Kami terdiam lagi, tatapan kami sama-sama menuju lurus kedepan, mengamati sinar matahari yang sedikit demi sedikit termakan oleh senja.
“ayo pulang, udah sore” ucapnya sambil menarik tanganku, dan menggengamku dengan erat. Seolah hari esok tak ada lagi.
Kami berjalan beriringan saling menautkan jemari kami, memantapkan setiap langkah , berharap masih ada hari esok yang indah, bukan kehilangan ataupun perpisahan dan tetap melihat senyuman tanpa ada tangisan.

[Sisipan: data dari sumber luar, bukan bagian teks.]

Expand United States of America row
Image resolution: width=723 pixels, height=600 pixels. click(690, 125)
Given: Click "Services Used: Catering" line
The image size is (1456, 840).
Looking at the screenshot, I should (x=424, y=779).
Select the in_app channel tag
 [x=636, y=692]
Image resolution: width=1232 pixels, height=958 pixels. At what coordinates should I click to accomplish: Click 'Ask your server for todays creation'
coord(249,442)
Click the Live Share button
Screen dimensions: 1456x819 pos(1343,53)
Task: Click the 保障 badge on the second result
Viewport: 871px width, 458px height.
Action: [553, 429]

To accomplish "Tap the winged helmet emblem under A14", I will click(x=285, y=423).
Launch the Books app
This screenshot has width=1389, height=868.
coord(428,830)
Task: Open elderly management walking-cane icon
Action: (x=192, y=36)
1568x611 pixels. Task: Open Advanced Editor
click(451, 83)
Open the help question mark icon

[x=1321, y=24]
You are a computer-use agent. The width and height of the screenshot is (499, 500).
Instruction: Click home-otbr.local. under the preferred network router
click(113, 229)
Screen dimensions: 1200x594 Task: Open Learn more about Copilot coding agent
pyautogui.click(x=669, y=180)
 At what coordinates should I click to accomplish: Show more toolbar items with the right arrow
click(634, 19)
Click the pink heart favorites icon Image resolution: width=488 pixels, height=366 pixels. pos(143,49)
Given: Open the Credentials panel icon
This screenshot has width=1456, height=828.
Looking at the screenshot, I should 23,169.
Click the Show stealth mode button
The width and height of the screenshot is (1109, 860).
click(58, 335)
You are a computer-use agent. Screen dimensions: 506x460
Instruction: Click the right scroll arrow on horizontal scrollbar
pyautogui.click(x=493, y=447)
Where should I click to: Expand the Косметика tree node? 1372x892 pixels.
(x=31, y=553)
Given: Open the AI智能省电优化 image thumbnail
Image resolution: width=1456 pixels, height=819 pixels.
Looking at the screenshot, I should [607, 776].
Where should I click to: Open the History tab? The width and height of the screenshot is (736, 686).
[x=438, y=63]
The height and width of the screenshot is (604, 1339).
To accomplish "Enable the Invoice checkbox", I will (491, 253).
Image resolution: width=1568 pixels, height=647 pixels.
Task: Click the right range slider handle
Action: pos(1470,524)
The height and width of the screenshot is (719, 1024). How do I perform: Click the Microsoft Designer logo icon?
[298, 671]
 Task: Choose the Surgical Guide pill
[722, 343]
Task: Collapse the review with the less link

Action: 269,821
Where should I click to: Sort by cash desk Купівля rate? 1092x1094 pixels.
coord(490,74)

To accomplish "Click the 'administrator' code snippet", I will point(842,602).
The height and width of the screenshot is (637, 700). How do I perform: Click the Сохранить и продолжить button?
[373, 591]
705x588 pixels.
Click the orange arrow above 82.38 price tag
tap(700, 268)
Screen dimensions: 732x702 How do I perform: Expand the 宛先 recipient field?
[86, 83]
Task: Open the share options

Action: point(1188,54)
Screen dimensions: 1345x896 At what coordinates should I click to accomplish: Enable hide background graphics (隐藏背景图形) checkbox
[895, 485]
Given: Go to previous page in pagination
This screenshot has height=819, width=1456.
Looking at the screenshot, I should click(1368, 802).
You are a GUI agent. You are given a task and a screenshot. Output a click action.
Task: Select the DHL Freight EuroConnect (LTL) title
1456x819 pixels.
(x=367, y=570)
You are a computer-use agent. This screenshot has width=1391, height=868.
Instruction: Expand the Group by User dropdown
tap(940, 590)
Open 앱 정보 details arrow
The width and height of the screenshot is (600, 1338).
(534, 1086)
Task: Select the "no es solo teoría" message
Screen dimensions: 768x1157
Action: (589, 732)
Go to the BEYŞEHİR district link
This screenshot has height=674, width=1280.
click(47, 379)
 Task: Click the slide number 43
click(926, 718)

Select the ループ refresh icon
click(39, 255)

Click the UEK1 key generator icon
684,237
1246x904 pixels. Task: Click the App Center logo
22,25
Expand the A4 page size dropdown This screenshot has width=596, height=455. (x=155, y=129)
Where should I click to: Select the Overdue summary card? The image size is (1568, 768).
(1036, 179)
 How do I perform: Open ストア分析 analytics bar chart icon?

……………………………………………………………………………………….
Jam tengah berganti hari, hari ini adalah hari yang kuhindari. meskipun aku sudah berusaha ihklas.  Melepasnya adalah daftar pilihan yang sangat aku hindari. Ya, kini aku berada diatas gundukan tanah dengan nisan yang bertuliskan Raditya Wijaya tertancap diatasnya. Kini omongan Radit sore itu  memang terbukti, namun air mata ini berkhianat tak mau berhenti.
 “maaf, untuk hari ini ijinkan aku menangis. Aku berjanjii besok aku tak akan ada air mata lagi lagi” batinku berkata
Tak hanya aku yang menangis disini, teman-teman, guru, apalagi orangtuanya mengangisi kepergiannya. Radit sahabatku yang selalu ada memang pergi, tapi aku yakin jika jiwanya selalu ada di hatiku seperti janjinya kepadaku. Dan hari ini aku resmi melepas sahabatkku Radit Wijaya, namun aku berjanji namanya akan tetap selalu ada dalam hati dan fikiranku. Selamat jalan Radit.